Required work
Count the lines below that include the word "agent" and write that number alone.
[Information given]
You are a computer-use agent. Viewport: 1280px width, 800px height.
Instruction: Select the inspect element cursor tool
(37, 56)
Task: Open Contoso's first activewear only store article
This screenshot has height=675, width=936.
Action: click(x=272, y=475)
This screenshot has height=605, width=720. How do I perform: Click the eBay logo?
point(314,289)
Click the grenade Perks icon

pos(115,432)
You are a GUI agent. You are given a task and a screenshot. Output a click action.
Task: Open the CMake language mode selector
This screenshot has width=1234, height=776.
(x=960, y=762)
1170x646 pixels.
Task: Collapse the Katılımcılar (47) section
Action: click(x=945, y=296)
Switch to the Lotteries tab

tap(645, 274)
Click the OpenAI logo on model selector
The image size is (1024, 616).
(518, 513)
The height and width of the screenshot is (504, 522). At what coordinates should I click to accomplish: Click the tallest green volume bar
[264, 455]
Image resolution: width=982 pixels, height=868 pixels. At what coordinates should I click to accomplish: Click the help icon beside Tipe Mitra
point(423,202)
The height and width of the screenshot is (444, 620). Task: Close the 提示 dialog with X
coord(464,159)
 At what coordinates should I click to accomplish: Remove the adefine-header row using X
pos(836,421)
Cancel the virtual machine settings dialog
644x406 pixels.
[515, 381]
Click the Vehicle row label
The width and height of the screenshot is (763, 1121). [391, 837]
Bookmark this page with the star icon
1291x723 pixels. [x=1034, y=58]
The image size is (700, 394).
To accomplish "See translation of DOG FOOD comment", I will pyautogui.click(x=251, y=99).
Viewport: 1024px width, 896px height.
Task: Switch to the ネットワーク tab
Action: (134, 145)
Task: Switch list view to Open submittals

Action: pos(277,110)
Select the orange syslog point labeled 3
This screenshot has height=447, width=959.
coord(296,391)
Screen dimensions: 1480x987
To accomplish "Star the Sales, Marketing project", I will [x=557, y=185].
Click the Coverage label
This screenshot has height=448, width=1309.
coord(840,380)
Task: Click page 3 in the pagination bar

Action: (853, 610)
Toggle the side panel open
[/Information given]
Solution to this exercise
2